La recherche récente (Lacourse et autres, 2010) sur les enfants canadiens montre que le trouble des conduites se divise en catégories ou en sous-types distincts qui diffèrent selon le type et la gravité des symptômes. Même si la plupart des enfants (82,4 %) n'étaient atteints d'aucun trouble des conduites, 13,9 % ont été classés dans la catégorie du trouble des conduites de forme non agressive (p. ex. vol, destruction de biens et graves infractions aux règles), 2,3 % ont été classés dans la catégorie du trouble des conduites avec agressivité physique (bagarres, agressions armées) et 1,4 % a été classé dans la catégorie du trouble des conduites mixte-grave, qui se caractérise par des comportements agressifs et non agressifs.

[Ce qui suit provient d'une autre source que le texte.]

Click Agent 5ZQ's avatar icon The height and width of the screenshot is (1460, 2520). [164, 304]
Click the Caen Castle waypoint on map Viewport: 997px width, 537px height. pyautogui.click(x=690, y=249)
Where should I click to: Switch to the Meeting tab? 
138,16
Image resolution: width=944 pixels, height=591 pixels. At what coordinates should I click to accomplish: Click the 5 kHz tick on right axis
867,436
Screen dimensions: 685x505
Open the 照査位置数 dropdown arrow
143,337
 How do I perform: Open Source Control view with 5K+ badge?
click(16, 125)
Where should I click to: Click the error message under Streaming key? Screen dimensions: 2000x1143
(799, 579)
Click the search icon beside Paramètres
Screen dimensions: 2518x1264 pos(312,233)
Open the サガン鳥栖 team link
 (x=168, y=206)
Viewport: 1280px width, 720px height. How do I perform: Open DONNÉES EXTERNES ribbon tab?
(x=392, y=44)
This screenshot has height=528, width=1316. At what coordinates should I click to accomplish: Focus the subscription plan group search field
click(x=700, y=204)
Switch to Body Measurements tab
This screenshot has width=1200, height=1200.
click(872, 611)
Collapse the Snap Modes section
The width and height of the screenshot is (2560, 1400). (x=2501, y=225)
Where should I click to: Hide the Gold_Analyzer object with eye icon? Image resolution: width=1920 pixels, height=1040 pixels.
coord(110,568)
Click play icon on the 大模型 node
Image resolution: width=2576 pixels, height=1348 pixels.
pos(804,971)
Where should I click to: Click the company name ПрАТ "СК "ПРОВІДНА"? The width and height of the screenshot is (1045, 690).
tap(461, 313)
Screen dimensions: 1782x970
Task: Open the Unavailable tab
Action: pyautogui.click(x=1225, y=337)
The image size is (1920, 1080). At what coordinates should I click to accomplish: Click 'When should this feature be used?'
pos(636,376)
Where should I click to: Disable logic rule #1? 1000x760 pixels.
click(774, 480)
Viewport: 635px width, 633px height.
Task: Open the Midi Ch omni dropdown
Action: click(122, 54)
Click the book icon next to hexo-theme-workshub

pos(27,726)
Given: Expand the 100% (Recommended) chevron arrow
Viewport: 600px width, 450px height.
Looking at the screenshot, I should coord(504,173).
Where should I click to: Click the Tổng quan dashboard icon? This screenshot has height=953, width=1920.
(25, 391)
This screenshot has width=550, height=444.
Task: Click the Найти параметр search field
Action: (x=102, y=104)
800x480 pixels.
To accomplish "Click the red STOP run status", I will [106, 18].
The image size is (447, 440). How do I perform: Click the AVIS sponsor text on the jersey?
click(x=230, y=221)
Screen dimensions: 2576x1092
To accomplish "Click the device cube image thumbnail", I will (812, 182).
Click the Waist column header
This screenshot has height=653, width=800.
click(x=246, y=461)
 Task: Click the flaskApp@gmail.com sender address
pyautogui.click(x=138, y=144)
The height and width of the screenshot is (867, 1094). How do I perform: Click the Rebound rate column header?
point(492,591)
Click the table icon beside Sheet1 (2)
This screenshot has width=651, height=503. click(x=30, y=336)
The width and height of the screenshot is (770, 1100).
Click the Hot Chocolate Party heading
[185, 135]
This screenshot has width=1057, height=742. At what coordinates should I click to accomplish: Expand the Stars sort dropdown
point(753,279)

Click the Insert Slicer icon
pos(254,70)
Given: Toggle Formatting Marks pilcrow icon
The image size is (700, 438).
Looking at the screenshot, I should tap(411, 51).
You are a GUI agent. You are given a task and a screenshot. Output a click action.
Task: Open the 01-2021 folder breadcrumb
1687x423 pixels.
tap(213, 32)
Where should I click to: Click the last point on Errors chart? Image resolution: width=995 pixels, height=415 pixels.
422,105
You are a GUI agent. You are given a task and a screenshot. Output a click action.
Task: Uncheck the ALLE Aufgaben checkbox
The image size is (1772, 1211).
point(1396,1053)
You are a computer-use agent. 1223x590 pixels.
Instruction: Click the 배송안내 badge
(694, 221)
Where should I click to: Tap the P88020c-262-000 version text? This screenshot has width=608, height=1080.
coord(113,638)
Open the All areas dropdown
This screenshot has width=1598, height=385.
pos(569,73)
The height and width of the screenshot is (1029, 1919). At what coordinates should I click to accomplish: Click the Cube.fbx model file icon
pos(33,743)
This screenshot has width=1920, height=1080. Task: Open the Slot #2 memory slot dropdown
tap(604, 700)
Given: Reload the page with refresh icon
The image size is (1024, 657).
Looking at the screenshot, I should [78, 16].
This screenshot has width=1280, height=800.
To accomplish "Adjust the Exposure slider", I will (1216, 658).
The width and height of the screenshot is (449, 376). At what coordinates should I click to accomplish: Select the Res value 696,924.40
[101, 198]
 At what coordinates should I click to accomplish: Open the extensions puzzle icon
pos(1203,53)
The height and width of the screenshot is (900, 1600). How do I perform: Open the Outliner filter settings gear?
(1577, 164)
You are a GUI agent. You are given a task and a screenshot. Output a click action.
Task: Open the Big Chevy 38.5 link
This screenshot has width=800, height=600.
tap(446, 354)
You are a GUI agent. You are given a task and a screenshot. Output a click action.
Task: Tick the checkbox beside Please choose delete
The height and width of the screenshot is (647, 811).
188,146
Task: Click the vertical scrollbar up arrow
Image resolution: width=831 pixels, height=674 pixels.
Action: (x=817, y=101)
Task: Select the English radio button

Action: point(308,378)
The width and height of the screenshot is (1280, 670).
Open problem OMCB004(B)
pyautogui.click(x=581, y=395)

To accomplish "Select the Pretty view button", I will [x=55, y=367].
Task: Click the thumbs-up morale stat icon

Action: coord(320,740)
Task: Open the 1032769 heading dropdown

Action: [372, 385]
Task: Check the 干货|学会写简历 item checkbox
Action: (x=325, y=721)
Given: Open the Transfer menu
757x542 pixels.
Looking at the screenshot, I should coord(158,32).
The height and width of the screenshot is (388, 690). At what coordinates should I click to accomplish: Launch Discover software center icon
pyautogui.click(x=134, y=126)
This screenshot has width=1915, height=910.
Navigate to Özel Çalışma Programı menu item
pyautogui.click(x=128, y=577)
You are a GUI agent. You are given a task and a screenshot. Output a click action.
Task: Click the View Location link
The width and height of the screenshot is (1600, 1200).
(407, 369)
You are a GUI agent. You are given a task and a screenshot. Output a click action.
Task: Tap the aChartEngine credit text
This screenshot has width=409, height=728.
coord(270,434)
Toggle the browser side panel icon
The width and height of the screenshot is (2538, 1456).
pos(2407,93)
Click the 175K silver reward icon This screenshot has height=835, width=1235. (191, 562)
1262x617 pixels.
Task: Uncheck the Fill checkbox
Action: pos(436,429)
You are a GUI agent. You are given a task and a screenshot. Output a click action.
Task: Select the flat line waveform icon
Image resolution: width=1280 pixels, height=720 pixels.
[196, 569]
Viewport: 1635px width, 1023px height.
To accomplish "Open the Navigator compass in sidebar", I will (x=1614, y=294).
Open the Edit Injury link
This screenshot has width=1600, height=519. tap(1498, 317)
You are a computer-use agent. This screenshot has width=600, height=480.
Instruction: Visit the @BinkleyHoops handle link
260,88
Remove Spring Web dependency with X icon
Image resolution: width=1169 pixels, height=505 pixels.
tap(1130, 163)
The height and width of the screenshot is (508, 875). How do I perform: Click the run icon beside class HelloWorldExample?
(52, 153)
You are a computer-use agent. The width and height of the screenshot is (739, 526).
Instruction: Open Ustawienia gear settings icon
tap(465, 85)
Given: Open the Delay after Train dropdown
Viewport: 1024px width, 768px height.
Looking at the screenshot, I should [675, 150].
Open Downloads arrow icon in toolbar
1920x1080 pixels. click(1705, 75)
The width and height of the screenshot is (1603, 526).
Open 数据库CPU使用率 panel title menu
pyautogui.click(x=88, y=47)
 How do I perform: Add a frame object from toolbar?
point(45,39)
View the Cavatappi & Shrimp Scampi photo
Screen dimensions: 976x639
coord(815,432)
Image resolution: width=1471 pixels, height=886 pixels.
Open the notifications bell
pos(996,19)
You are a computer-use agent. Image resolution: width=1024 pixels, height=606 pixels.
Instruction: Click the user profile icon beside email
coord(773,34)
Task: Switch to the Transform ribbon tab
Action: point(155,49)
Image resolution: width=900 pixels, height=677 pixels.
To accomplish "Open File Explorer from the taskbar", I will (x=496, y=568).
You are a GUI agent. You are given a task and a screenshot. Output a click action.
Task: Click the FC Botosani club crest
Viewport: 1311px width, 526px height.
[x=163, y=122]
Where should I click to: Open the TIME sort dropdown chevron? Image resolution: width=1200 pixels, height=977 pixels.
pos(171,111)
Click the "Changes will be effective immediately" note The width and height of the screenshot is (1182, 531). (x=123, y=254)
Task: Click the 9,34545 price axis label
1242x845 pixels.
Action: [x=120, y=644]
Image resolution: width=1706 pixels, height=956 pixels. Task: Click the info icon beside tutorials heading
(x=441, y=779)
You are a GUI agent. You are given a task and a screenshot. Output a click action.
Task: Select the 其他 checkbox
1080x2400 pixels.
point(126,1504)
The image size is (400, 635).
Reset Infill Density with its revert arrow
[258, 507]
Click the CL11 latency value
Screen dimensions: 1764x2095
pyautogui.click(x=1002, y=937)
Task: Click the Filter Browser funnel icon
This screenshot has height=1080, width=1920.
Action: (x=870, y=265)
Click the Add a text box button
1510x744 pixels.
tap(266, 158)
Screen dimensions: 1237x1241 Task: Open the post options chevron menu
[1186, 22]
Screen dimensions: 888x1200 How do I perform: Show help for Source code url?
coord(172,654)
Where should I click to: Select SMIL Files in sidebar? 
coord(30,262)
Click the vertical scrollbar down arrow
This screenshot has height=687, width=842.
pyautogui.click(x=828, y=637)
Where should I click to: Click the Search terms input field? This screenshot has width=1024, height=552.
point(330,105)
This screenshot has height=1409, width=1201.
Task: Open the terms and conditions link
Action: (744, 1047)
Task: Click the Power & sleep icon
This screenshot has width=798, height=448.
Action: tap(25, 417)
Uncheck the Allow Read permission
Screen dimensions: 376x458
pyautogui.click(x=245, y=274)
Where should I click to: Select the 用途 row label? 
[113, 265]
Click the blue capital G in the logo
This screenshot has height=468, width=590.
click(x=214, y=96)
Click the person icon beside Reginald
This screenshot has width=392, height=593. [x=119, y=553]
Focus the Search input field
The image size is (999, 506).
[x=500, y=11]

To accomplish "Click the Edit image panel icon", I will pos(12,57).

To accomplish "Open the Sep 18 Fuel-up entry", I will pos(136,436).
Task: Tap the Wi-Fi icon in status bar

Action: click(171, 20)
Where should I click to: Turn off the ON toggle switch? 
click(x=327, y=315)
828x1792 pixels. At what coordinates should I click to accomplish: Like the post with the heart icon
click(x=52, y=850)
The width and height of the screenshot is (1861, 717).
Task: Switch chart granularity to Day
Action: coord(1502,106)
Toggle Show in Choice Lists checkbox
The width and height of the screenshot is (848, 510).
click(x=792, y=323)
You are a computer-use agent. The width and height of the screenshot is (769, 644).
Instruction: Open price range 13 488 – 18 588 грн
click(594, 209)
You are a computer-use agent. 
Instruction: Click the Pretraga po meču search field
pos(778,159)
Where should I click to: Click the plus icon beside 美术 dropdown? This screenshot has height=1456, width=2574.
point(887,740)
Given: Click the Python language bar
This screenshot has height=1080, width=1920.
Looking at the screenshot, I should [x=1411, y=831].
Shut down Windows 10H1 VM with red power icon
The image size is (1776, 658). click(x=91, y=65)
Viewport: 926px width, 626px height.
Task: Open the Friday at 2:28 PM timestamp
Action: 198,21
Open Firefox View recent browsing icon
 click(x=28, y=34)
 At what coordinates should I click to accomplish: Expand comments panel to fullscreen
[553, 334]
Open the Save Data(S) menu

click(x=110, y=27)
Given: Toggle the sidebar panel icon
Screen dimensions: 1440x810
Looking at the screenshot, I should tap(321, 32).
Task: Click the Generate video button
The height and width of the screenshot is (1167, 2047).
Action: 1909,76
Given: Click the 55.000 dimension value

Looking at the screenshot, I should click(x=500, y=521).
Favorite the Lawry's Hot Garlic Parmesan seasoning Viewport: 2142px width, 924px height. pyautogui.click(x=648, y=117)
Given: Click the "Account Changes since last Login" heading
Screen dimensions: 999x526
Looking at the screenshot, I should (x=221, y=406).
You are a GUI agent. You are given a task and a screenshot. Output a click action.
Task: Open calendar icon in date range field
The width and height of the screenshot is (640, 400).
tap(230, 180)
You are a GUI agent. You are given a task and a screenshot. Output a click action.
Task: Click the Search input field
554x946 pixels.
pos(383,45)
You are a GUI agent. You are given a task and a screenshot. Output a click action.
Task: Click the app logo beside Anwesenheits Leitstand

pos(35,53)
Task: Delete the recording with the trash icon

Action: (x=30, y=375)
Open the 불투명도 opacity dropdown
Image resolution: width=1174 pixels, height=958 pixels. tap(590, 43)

La prochaine étape de la recherche consistait à déterminer si divers facteurs de risque (personnels, familiaux et environnementaux) mesurés à la fin de l'enfance (10-11 ans) pouvaient prédire quels jeunes présenteraient des symptômes d'un trouble des conduites au début de l'adolescence (12-13 ans).
Méthode :
La présente étude se fondait sur un échantillon de 4 125 enfants (garçons et filles) âgés de 12 et 13 ans sélectionnés à partir de trois cycles de l'Enquête longitudinale nationale sur les enfants et les jeunes (ELNEJ, 1994-1995, 1996-1997 et 1998-1999) qui avaient déjà été jugés comme n'étant atteints d'aucun trouble des conduites ou classés dans l'une des trois catégories susmentionnées : le trouble des conduites de forme non agressive, le trouble des conduites avec agressivité physique et le trouble des conduites mixte-grave. Sauf pour l'âge (la présente étude cherchait à savoir si le risque d'être atteint d'un trouble des conduites différait chez les jeunes de 13 ans et les jeunes de 12 ans), de l'information a été recueillie sur les facteurs de risque personnels, familiaux et environnementaux suivants, qui ont été évalués lorsque les enfants étaient âgés de 10 et 11 ans :
- l'âge;
- le sexe;
- le contexte socioéconomique défavorable du quartier;
- l'instabilité du quartier (taux élevé de roulement résidentiel et de logements en location);
- le statut socioéconomique de la famille;
- la structure familiale (l'enfant habite-t-il avec un seul de ses parents biologiques?);
- la mobilité familiale (déplacements résidentiels);
- les pratiques parentales coercitives et inefficaces (hostilité, mesures disciplinaires incohérentes);
- la fréquentation de pairs déviants;
- l'hyperactivité et l'inattention;
- l'agressivité physique;
- les symptômes internalisés (anxiété, dépression et repli sur soi).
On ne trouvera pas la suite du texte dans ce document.